Serge was driving now, pushing the Cadillac across the causeway, accelerating as they rounded A1A by Port Canaveral. “Take the wheel.”
“Man, I’m way too fucked up to drive, especially from the passenger side.”
But Serge had already let go and was pointing the tracking device out the side of the car. Lenny began steering with his left hand.
The tracking signal grew stronger. Serge aimed it at each passing building. “…There’s the Durango steak house, formerly the Mousetrap. Legendary astronaut hangout. If those walls could talk…. And there’s the Econo Lodge, which used to be the Cape Colony Inn owned by the Mercury Seven. There’s still a little commemorative sign out back by the oriental restaurant….”

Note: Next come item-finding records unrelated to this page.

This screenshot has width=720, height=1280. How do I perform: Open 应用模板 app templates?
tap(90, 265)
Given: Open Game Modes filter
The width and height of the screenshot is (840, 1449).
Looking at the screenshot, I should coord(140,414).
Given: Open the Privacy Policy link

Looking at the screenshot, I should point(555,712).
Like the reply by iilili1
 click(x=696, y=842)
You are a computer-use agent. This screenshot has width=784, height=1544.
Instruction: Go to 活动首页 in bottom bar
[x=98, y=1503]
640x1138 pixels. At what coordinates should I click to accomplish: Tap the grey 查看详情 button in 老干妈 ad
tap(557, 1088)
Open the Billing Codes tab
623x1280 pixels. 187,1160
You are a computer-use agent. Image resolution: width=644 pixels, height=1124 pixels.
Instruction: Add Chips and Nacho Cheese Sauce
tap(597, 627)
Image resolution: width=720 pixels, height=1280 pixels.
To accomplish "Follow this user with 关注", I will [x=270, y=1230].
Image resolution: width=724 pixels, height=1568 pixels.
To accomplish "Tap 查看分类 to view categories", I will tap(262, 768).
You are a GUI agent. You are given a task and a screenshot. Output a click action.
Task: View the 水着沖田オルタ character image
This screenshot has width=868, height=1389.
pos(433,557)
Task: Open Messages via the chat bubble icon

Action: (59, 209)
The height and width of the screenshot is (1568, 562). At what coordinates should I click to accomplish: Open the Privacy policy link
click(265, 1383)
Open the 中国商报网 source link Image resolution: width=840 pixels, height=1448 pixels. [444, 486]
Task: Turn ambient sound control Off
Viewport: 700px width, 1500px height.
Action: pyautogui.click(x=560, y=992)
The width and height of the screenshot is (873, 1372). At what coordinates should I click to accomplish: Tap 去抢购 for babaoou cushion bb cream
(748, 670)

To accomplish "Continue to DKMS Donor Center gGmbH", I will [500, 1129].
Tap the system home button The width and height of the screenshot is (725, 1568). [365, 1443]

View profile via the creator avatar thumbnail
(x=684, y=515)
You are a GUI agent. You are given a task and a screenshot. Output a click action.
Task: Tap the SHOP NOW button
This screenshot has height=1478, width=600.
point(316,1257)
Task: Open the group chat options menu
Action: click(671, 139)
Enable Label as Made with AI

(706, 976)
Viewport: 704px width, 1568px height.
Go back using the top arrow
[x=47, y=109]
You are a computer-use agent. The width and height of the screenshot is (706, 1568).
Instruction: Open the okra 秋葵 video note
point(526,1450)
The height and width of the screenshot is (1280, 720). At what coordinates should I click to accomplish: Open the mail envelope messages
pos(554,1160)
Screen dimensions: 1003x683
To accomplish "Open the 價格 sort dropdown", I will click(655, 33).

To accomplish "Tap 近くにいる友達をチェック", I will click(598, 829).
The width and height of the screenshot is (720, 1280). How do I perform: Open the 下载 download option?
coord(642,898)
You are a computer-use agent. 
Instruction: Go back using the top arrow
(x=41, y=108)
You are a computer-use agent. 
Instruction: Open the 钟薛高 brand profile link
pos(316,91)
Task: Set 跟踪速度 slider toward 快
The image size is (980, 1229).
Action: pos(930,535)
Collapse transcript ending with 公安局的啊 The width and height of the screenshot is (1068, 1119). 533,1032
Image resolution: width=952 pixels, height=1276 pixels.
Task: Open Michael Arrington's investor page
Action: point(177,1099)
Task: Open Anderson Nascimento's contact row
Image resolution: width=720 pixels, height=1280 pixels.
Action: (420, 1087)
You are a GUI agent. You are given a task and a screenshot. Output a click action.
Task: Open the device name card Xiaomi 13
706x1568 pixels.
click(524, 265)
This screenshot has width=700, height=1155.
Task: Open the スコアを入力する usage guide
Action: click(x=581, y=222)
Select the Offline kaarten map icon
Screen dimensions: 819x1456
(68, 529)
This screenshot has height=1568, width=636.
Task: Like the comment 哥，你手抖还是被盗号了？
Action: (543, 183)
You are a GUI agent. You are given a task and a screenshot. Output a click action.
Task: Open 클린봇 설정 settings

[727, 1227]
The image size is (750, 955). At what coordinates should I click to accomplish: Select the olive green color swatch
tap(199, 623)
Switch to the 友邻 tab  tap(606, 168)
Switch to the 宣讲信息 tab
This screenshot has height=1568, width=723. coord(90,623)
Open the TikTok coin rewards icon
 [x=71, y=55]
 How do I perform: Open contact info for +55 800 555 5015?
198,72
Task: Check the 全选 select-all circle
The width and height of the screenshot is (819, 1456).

“Who’s your favorite astronaut?” asked Lenny.
“I’d have to give the edge to Frank Borman or John Young. What about you?”
“Major Healy.”
“Ah yes, the master thespian from I Dream of Jeannie, a very strange TV show,” said Serge. “The one that always made me wonder was The Flying Nun. Think about it. There was actually a prime-time show on a major network about a nun whose hat made her fly.”
“They did a lot of drugs back then,” said Lenny.
“That might explain the Sid and Marty Croft stuff, but this idea was brain-dead on arrival. I would have loved to have sat in on that pathetic pitch meeting. I mean, what the fuck were they rejecting? The wacky yet sexually frustrating escapades of the disembodied-head-in-a-jar sharing an apartment with three voluptuous flight attendants?”